Exliana and Navarre rose to their feet. After a long pause, Meru reached under his cloak and pulled out a red ribbon and light blue ribbon. He placed the red ribbon in Exliana’s hand, and placed the light blue ribbon in Navarre’s. “These ribbons state that you have officially been deemed fit to compete for admission into the Magicians Program by your mentor.” He stepped forward, pulling the two of them into an affectionate embrace. Exliana and Navarre stared at each other over his shoulder, a shocked expression crossing both of their faces. “Good luck tomorrow.”
“Now,” he said, releasing them from the embrace, “You have a big day tomorrow, and the day grows late. Go home and get some sleep.” He turned and walked away from the clearing without another word, and Exliana smiled. The Meru she grew up with was back.
Moonlight illuminated the room, making the few pieces of furniture glow an eerie white color. Exliana lay with her head facing the only window, watching the full moon rise higher and higher into the sky. Her stomach was doing loops, and she struggled to calm the nervous anxiety creeping into her veins.
“58 contestants, and only 16 can be accepted,” Navarre spoke softly, clearly aware that Exliana was still awake. She had assumed he was too, but didn’t want to start a conversation.
“Really just the worst timing there, Nav.” Exliana laughed, rolling and peering over the side of the top bunk to where Navarre was laying. He was staring up at her, smirking.
“What? Are you nervous?”
“Damn right I am, and don’t act like you aren’t either!” she exclaimed before rolling back to watch the moon again. “I would be much more confident if I was able to take these stupid gloves off, but Meru still won’t tell me where he hid the key.”
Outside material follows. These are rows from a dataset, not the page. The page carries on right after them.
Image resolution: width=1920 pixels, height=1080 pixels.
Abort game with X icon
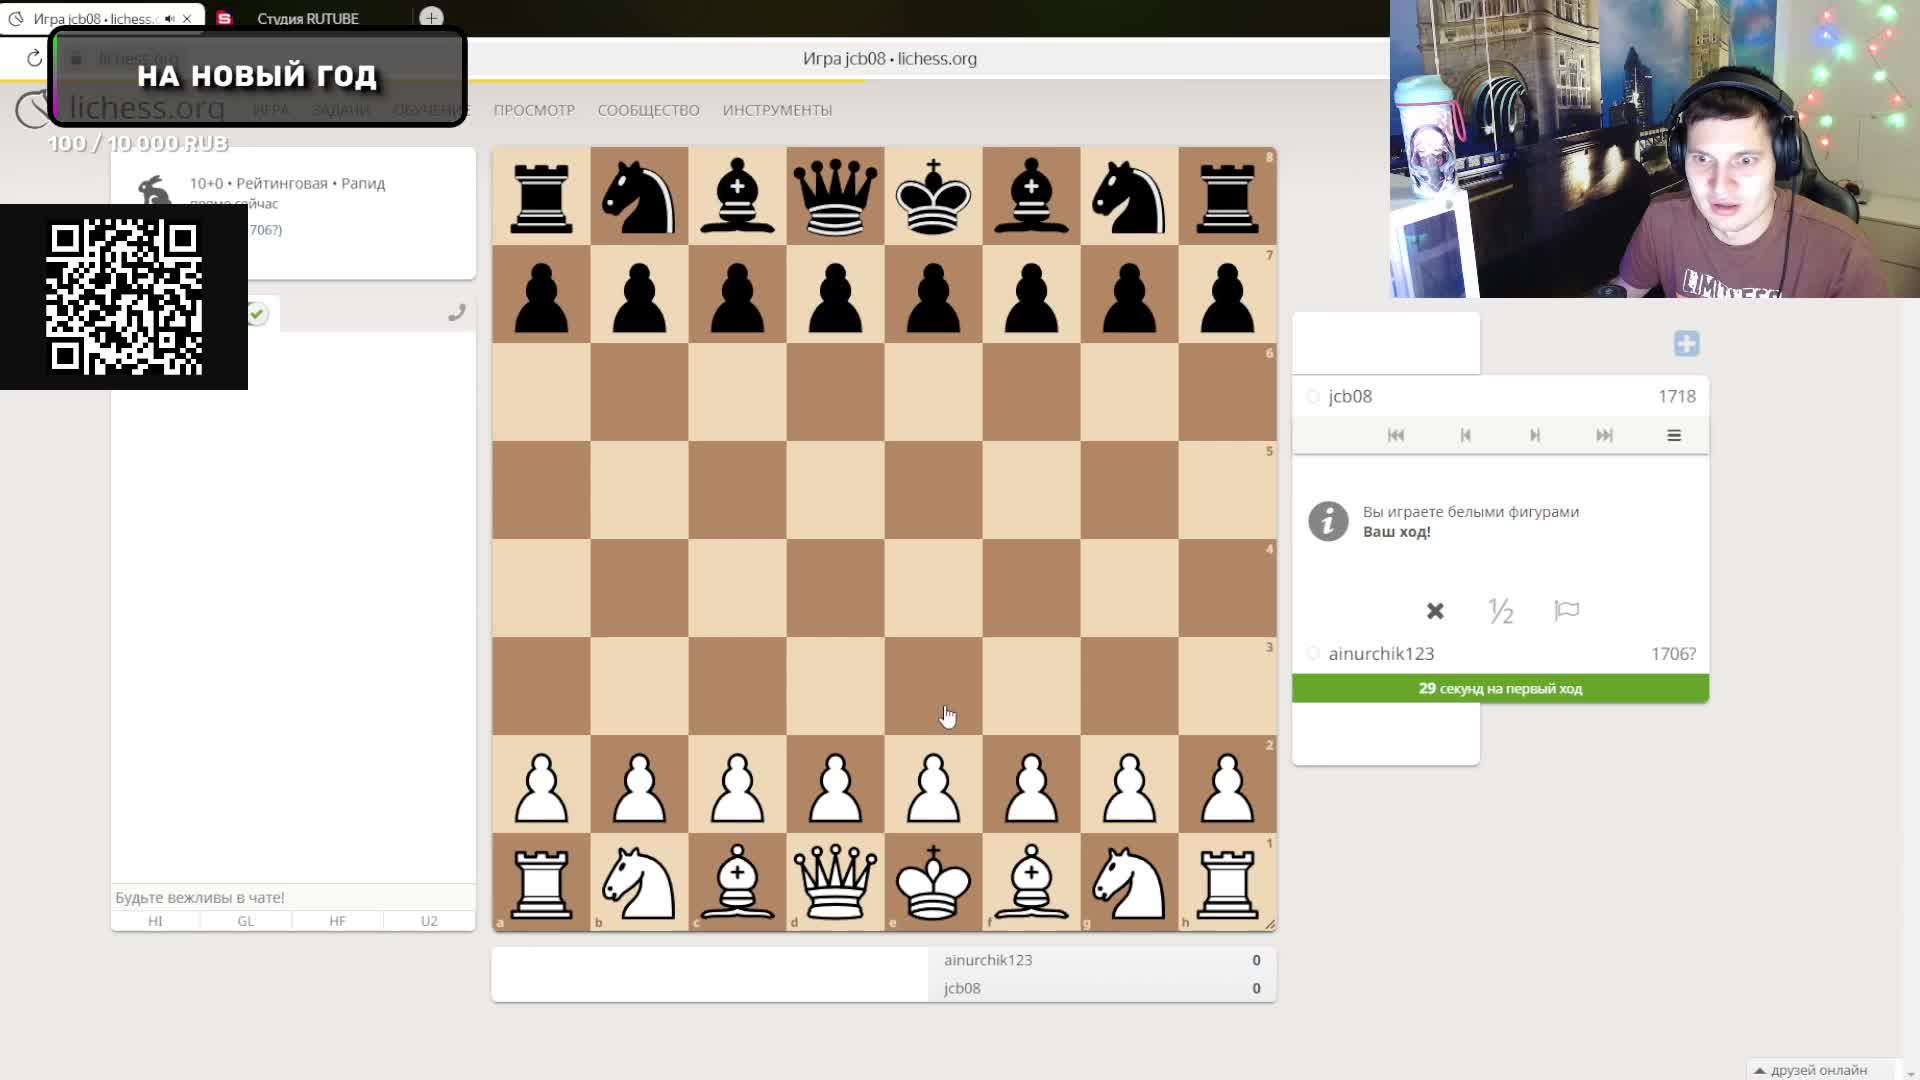[1435, 611]
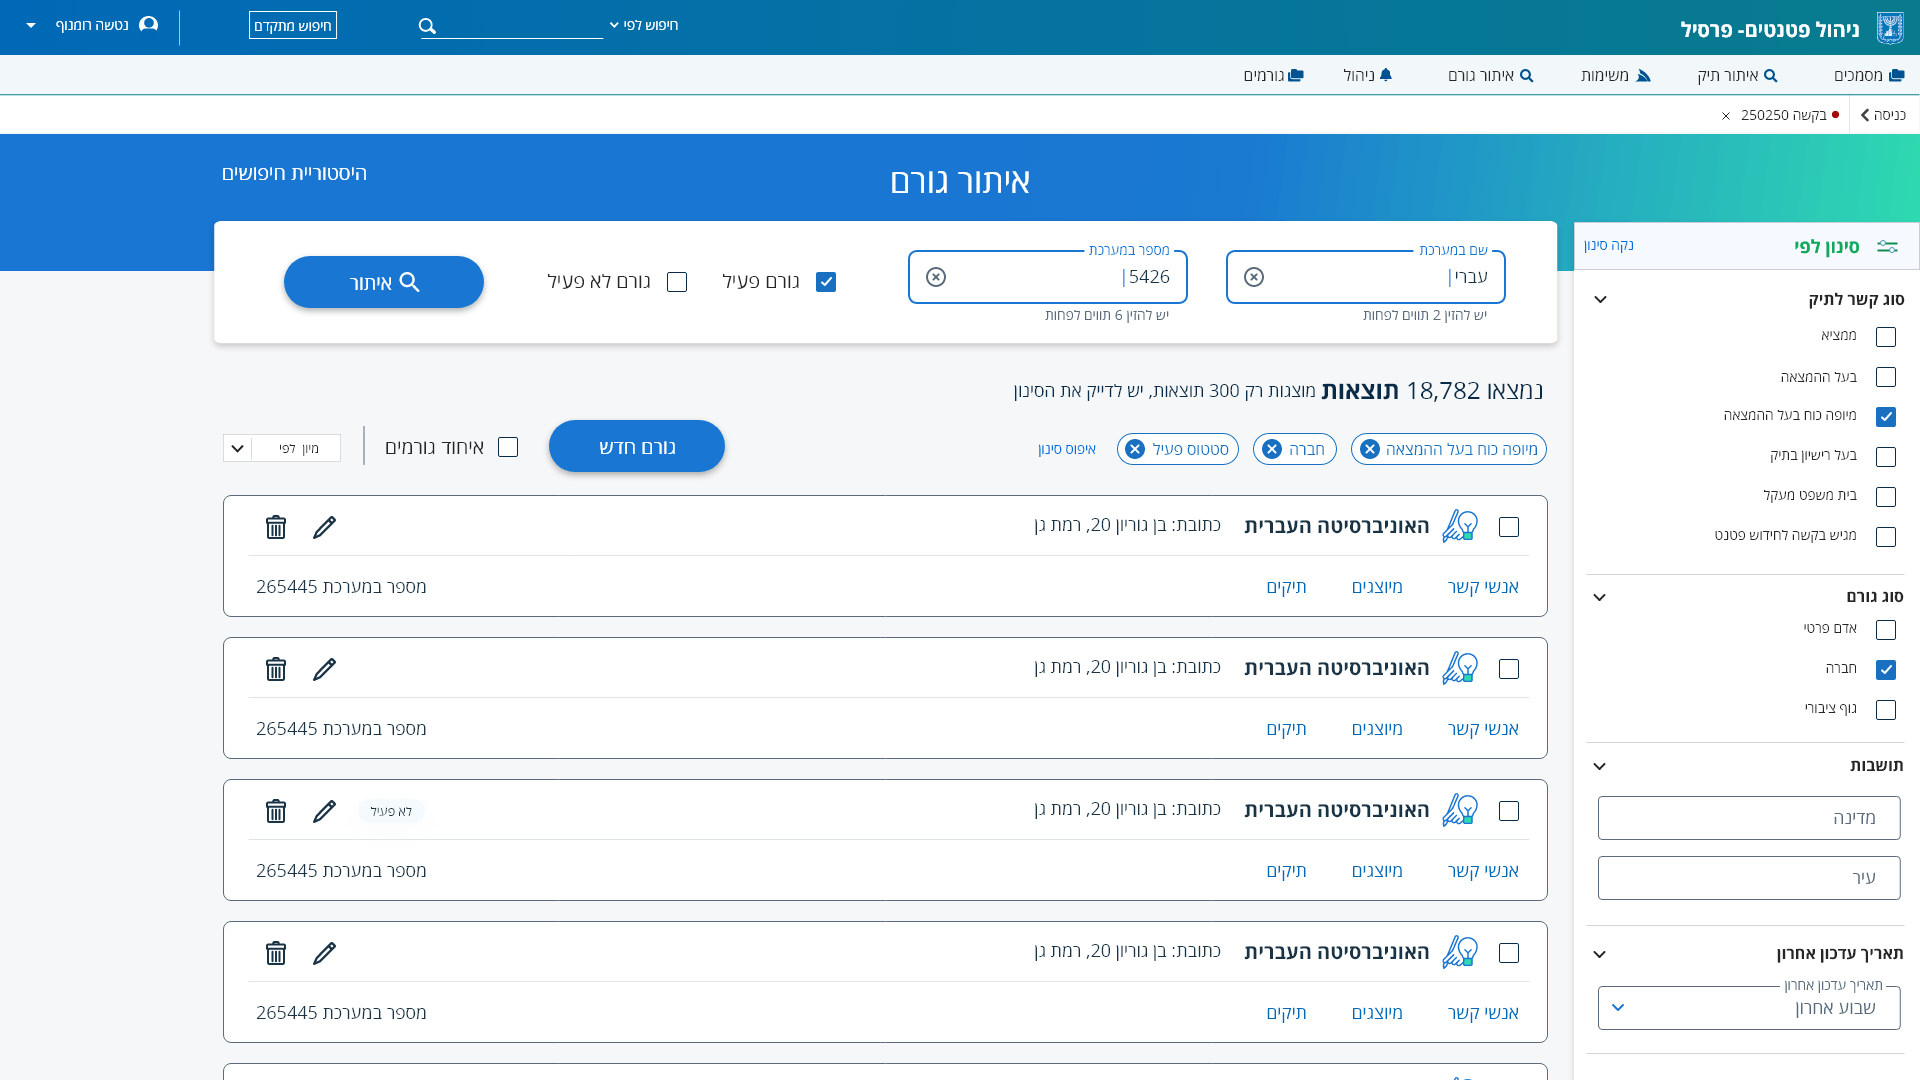The height and width of the screenshot is (1080, 1920).
Task: Open the 'מיון לפי' sort dropdown
Action: pos(282,448)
“You know that’s for the better.” A pause. “Remember that time you cut them off with a knife? A knife you stole, I’ll add.”
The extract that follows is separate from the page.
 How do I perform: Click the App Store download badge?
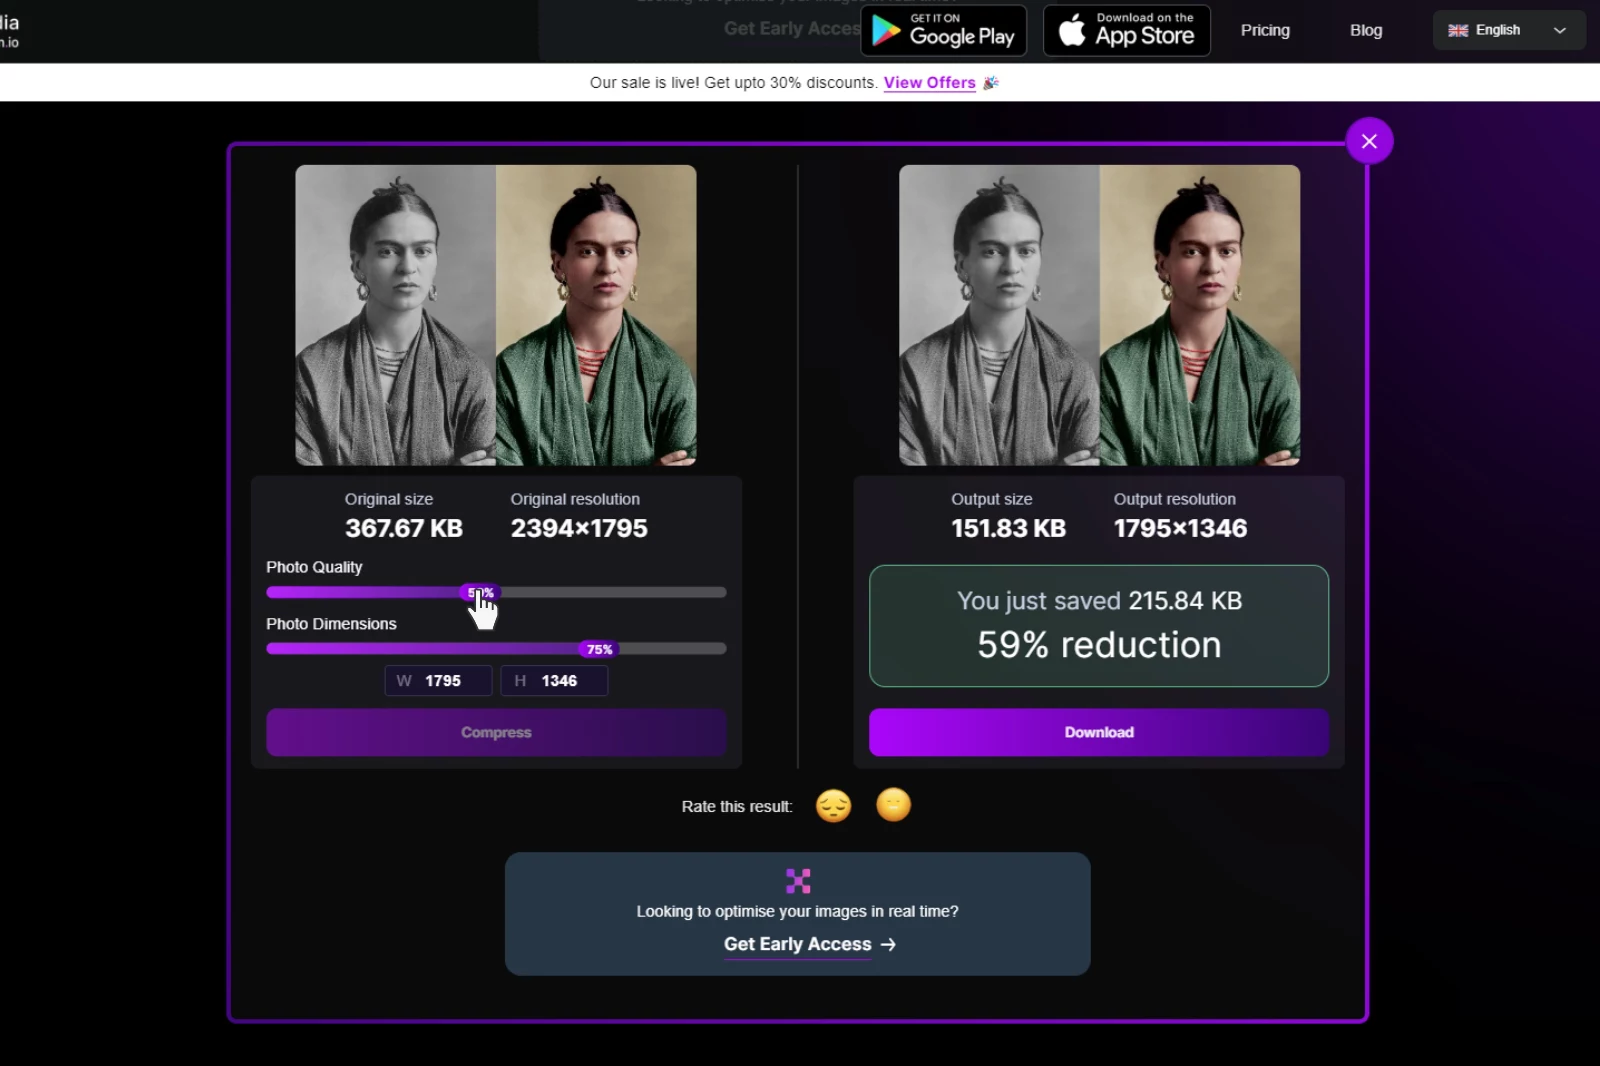click(x=1126, y=30)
“Yes, of course I remember.”
“You nearly burnt this place down. You nearly burnt me down!” His voice shook as he said it, almost to suggest he was shivering.
“I said I remember. But I was younger then, and a lot more reckle-” Navarre burst out into laughter, and Exliana threw her straw pillow over the side of the bed at him to shut him up. “Come on though, surely you’re nervous too?”
Navarre seemed to grow serious. “If I’ve learned anything from Meru, it’s that worrying gets you nowhere, so it’s better to never worry at all.”
“Easier said than done...” Exliana muttered under her breath. “If you used your magic to its full potential in tomorrow’s contest, you would be just about guaranteed a place in the program.”
“I’ve already decided to never use my magic without limits again. It’s dangerous, and trust me when I say I know what I’m capable of. The last thing I want is for a contestant to die tomorrow.”
“I guess.” A sigh escaped Exliana’s lips. “Well, we really should get some sleep.”
“Yeah, we definitely should. Good night, Ex.”
“Good night, Nav. Good luck tomorrow.”